Input records —

★ ★ ★ ★

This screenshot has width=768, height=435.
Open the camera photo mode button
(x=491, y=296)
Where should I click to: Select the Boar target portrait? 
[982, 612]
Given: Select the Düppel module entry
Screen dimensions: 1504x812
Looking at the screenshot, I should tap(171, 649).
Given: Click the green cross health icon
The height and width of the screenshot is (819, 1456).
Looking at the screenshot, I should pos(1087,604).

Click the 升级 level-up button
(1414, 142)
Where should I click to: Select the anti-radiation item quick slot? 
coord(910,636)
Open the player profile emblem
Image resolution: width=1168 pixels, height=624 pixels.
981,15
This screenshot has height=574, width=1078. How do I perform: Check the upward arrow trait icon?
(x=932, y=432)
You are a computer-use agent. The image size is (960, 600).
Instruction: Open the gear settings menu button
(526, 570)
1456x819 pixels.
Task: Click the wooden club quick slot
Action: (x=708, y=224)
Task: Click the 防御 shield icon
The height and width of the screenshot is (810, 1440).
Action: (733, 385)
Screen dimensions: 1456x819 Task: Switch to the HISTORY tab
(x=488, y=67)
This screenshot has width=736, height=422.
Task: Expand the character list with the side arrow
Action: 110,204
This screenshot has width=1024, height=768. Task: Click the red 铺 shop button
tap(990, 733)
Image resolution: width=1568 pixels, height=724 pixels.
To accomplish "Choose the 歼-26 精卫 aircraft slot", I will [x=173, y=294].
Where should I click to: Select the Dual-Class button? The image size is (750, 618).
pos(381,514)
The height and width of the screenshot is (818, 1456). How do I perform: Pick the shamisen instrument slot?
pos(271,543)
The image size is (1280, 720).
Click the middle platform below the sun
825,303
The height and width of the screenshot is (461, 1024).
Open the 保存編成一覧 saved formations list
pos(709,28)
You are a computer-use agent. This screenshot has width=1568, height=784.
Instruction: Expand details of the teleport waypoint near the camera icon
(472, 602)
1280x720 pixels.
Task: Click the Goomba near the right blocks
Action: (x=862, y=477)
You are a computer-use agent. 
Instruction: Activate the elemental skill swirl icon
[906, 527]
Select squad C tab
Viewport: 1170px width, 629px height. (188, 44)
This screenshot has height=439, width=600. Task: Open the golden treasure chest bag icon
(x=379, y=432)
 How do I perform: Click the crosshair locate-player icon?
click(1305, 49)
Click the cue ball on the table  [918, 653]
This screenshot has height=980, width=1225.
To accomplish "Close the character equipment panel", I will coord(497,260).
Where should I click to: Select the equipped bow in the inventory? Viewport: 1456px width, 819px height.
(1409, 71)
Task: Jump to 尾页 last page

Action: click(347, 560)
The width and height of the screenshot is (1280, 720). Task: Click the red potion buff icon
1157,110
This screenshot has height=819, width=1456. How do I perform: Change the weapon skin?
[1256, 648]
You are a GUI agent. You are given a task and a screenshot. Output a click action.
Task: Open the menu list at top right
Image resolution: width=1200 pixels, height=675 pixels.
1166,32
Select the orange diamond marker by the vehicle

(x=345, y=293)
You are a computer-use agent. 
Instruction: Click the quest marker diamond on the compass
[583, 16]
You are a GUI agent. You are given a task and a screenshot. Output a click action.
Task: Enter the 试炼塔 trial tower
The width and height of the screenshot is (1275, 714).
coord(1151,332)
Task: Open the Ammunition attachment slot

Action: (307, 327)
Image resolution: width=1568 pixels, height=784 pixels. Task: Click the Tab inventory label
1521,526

★ ★ ★ ★

Exercise directions —
Pull out every line of the entries above that contains the string "list". Case counts.

Answer in full —
Task: Expand the character list with the side arrow
Open the 保存編成一覧 saved formations list
Task: Open the menu list at top right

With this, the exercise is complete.